Life is just a mess sometimes. I know that y’all know this. But, holy man. How much more is a girl suppose to take before she says UNCLE. I HAVE HAD ENOUGH!! I have parents who are aging (as we all do). My mom is physically unable to do many things. She can not do steps, or walk further than a few steps. When she cooks she has to sit, because standing for her is very difficult. You get the idea. My dad, bless his heart, takes very good care of my mom. But, he recently injured his knee and required surgery. He can’t take care of my mom like he use to. So now it all falls on me. I am the only child in the area. My brother and his family live in Alaska. With a full-time job (6 days a week), part-time job, homeschooling my kids, and my parents needing me, let’s just say I am a little stressed.
I am not complaining. This is no poor me. There are times when we all feel like this. I am sure right now some of you reading this are like, girl, your days are a vacation compared to mine. I am just trying to give you a small picture into my days lately. By the time I get home, I am exhausted. I don’t seem to make nice dinners lately. I miss cooking. I don’t get to sit with my kids and just hang out. I love being with them. They make me laugh. And Sir? Sir who? I don’t get to see Him much. When I do, I feel like I have nothing left to give Him. He is such an understanding man. He knows I am stressed and tapped out. He will take what little I have and will not ask for more.
He will however, not take my crap. I was a brat this week. Two days in a row I was tired, stressed, and plain naughty. I let my mouth run my emotions. I ended up challenging Sir. And both times it ended with me on my knees and the crop on my behind. I know better. But, sometimes I find it hard to be one the one who runs everything for all those around her then switch that off when I get home. I know Sir is my safe place. I know that in my heart. I know that in my soul. For some reason, my brain, (yeah that oh so smart part of me) seemed to think otherwise. And when i got my punishment, (which I earned and deserved) I was really angry with Sir. Not because He punished me, but because I felt like He did not understand that I was stressed out. How about a little damn compassion for your stressed out wife? Yeah, bratty I know.
He was very understanding this week. He asked very little of me. But, for some reason I felt like I deserved and demanded more. Yep, the sub standing up and saying give me more damn it. I deserve it. And if any of you think this is a good idea? I will be the first to tell you demanding anything from your Dom, is a bad (and very stupid) idea. So why do it?
I felt resentful this week. That it all fell on my shoulders. I felt life was unfair. I felt like I needed more understanding from Sir. I was home most of the week. (when I was not with my parents) I got to spend time with my kids.
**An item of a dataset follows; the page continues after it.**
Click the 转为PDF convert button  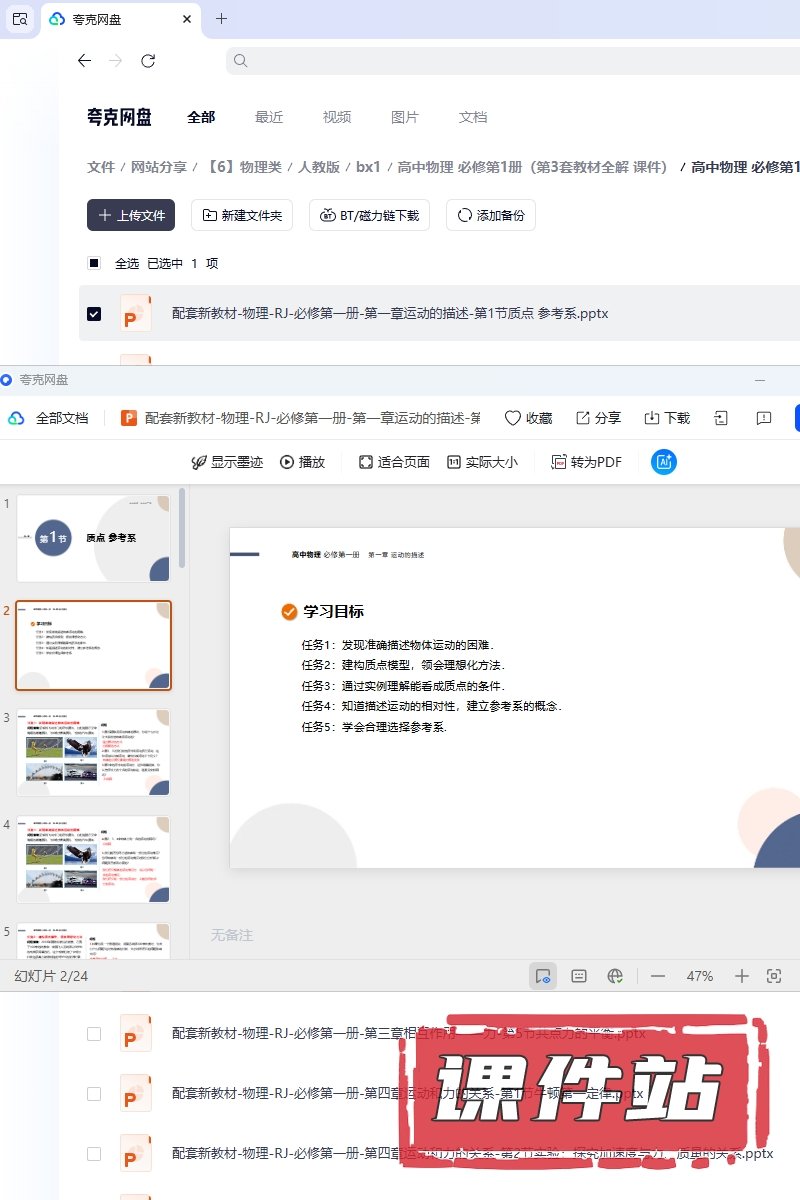(x=587, y=462)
I got to make dinner. I got to be home. I loved it and missed being a stay at home mom and wife.
In all honesty, I have been resentful for a few years now that I have to work so much. I like my job. But I hate that I have to go. I hate that I have to be the one who has to be there. I carry all the insurance. (mine is way better than Sir’s) I have the job with the constant income. (Sir’s job is seasonal and weather based) I hate that I have to work so much. (My schedule is 6 days a week) I hate it all. I work for a large employer who does not really know or care about their employees. We are just gears in the machine. Yes, each gear is important to the whole machine. But, when a gear breaks it takes very little effort to fix it. I have felt this way for years. And I am feeling more and more like this. And really, I hate it. I have even found myself resentful of my submission to Sir. I felt like who the hell does He think He is asking me for anything when I am so busy? Can’t He see I have nothing left to give?
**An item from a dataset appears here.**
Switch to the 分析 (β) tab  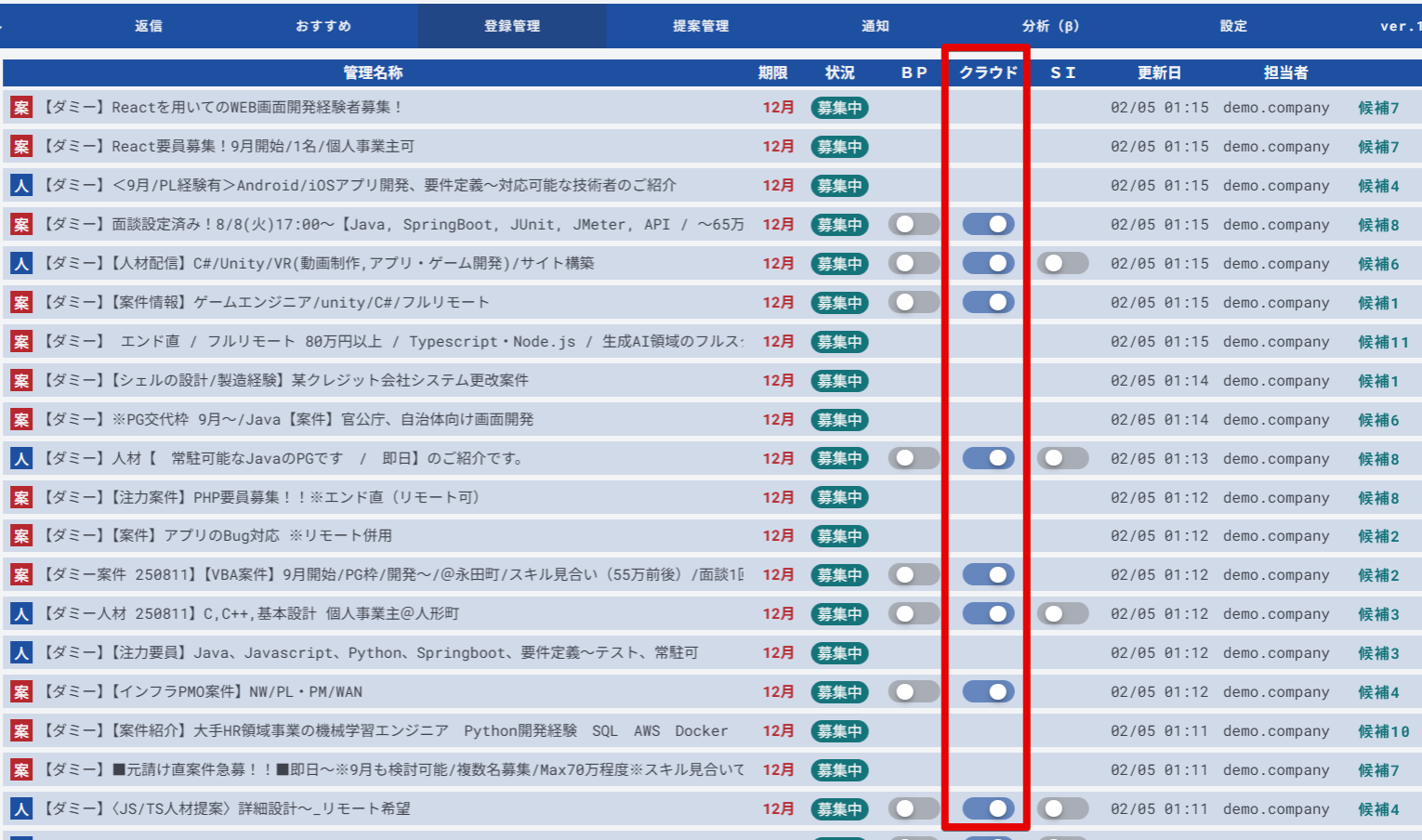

I know that this is my service to my family. This is what i need to do for them right now. This is another way I serve Sir. I just sometimes feel very angry about it. And when I do I get into trouble. I let my anger take control. I get mouthy. I tell Sir that I don’t need Him. I tell Sir that I got this. But, in reality. This is when I need Sir the most. This is when I need to be good to myself and take time for me. This is when I need to be with my kids to make me laugh. This is when I need to be close to Sir and let Him calm me. This is when I need to just stand there in His arms, my face in His chest and let His calm be mine. This is the time I need all of them the most. This is when my submission is the most important. It reminds me that I am not alone. It reminds me that I don’t need to take it all on. It reminds me that I am cared for and loved and needed.
I am still resentful about it. Sir and I are looking into changing things. We need to wait for the right opportunity. Until then I need to continue to see what I do as service to Sir and our family. I need to take time for myself when I need it. I need to let Sir be my guiding force and my peaceful place. I need to ask and not demand my needs. I need to just let life be and let it take its course. I never know where it is going to take me.